Indian-born Harjit Singh Sajjan, 44, a former police officer and veteran of three military deployments to Afghanistan, was named Canada’s new minister of defense Wednesday, bringing first-hand expertise to one of the country’s top cabinet positions, agencies report.

Minister of Defence, Harjit Singh Sajjan
Canada’s new Minister of Defense Harjit Singh Sajjan

Sajjan will oversee an anticipated change in Canada’s military involvement in the battle against militants in Syria and Iraq.

“He has a taste for the reality of war and that’s very, very important,” David Bercuson, director of the Centre for Military, Security and Strategic Studies at the University of Calgary, told National Post.

“He will have seen the aftermath of the effect of war on some of our men and women, which is a major issue with veteran’s affairs,” said Bercuson.

Newly sworn-in Liberal Prime Minister Justin Trudeau has already said he wants to end Canada’s air strikes in the region in favour of providing humanitarian help.

Elected to Parliament for the first time in last month’s election, Sajjan is illustrative of the younger, more diverse cabinet Trudeau had aimed to create.

Outgoing Conservative defence minister Jason Kenney had taken a hardline stance on security, saying Canada needed to be fighting against Islamic State militants to prevent them from becoming a threat to Canada.

The issue has been at the forefront after a gunman killed a soldier and stormed Canada’s Parliament last October.
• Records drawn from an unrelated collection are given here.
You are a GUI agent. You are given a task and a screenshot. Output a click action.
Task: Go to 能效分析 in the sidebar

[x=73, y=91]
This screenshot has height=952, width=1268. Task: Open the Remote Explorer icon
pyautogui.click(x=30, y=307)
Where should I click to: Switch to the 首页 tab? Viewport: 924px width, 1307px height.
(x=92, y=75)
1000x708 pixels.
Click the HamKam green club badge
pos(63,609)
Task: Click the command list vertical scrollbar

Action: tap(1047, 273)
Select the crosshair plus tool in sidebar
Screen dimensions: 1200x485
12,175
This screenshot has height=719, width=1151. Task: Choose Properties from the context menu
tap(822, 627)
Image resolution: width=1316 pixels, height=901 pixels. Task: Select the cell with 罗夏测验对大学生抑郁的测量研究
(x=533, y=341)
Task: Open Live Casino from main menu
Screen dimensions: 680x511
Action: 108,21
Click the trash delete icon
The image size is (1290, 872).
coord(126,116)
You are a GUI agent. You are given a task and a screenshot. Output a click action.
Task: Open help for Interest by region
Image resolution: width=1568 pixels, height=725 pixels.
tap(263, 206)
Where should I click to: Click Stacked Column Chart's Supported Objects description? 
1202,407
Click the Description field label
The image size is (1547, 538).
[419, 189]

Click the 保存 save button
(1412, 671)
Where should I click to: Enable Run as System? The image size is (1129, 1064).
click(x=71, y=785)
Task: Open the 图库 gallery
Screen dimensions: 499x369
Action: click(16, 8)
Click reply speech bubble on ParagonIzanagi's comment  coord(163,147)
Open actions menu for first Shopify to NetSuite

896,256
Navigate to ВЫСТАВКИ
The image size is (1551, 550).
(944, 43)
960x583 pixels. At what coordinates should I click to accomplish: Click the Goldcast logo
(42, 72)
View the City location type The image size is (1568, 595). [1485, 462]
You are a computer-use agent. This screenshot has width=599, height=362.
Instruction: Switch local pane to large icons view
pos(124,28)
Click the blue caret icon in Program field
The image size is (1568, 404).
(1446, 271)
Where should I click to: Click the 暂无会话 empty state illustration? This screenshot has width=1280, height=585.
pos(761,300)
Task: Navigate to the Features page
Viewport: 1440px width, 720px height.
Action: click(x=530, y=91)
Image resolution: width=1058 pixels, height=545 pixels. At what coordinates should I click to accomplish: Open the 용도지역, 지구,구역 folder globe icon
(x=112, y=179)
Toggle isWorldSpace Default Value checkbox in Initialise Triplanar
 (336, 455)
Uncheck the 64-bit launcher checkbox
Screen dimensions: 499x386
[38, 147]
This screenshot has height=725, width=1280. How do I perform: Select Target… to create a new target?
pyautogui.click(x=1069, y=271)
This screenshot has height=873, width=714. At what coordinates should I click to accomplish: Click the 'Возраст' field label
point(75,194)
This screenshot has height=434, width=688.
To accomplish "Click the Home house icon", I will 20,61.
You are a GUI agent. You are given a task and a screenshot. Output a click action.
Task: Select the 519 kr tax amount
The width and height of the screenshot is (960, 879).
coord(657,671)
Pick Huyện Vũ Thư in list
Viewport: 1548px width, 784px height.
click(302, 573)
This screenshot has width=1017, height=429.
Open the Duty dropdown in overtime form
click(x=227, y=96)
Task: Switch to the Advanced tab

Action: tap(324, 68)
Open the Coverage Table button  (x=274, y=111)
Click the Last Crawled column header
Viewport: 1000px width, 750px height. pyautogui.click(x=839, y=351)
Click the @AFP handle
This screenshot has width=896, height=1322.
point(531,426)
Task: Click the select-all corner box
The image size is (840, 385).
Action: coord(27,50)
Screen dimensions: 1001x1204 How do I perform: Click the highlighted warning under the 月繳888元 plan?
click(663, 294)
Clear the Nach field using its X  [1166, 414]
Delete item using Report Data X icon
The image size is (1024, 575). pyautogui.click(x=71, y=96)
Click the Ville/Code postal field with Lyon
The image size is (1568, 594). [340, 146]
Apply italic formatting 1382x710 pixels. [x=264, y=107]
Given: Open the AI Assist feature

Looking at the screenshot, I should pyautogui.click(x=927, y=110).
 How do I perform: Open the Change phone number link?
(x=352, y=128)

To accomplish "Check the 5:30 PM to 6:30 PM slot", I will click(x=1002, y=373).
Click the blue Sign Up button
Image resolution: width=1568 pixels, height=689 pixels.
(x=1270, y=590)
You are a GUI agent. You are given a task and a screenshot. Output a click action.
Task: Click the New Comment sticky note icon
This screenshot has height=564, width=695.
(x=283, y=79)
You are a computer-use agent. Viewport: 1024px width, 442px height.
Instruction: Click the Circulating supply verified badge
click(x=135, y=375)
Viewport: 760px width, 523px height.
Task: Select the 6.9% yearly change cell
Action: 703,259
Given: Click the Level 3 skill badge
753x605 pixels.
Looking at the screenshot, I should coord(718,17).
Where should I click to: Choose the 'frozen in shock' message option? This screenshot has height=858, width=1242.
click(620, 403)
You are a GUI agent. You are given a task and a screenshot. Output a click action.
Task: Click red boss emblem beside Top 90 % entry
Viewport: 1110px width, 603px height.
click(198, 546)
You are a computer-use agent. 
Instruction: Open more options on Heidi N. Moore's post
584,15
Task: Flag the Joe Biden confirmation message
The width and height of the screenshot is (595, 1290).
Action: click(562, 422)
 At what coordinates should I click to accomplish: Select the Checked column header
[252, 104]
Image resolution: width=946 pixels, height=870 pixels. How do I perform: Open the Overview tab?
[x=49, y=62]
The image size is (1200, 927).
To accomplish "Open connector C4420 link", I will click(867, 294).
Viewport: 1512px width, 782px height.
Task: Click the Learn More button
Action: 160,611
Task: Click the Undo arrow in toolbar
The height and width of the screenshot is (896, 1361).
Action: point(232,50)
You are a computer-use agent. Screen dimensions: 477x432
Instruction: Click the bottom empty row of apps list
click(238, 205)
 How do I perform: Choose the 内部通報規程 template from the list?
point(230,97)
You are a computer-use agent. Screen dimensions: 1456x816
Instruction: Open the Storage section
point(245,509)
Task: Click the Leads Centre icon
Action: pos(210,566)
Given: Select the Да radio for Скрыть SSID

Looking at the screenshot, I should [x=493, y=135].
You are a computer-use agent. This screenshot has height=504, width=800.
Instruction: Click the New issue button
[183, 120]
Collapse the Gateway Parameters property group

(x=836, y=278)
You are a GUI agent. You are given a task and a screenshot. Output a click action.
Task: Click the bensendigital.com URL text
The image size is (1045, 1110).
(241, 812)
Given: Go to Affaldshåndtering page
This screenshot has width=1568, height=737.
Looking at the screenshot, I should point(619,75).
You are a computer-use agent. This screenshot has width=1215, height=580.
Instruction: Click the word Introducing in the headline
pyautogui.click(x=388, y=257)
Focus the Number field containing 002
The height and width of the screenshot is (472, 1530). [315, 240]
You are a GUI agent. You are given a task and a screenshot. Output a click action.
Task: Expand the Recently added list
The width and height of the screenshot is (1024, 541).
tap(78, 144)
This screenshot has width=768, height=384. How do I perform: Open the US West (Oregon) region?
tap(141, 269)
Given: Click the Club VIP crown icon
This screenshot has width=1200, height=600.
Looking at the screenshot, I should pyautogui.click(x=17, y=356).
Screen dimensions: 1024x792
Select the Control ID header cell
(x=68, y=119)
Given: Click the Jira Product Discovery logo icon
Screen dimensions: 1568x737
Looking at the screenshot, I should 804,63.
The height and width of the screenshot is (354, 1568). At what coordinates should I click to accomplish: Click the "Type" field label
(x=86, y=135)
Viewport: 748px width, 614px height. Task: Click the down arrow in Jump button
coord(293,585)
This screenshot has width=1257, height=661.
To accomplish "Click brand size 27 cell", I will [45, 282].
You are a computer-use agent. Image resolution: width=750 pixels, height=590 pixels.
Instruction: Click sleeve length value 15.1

Sajjan is a Lieutenant-Colonel in Canada’s armed forces and was deployed to Kandahar, Afghanistan and Bosnia-Herzegovina.

He was Canada’s first Sikh commanding officer and received a number of recognitions for his service, including the Order of Military Merit.

“Command breaks down barriers because no one looks at what you look like when the bullets are flying,” he said in 2011. “Having to carry your, you know, wounded soldiers off the battlefield, not just wounded, but the ones that have been killed and place them into a helicopter, nothing prepares you for that.”

Sajjan joined the Vancouver Police Department in 1999. As a detective, he worked in Vancouver’s gang squad to help pull kids off the path to a gangster’s life.

He took the techniques he learned there to Afghanistan to fight recruitment to the Taliban.

He previously said a small team of Canadian soldiers built rapport with locals that yielded crucial intelligence on the Taliban defences.

He played a key intelligence advisory role to Brig.-Gen David Fraser in the successful Operation Medusa offensive against the Taliban.

He won the riding of Vancouver South where he grew up, defeating a Conservative incumbent.

Sajjan’s hands-on combat experience will be appreciated by soldiers, but it also comes with some baggage.

“His appointment will be cause for enormous joy within the reserves and of substantial concern within the regular force,” Jack Granatstein, a military historian and fellow of the Canadian Global Affairs Institute told Post.

“There currently is, and there has been for, well, forever, tension between the reserves and the regs,” he said.

Sajjan came to Canada from India with his parents at the age of six. His father worked in a mill and mother picked berries to supporting their children through school.

He is married with two young children.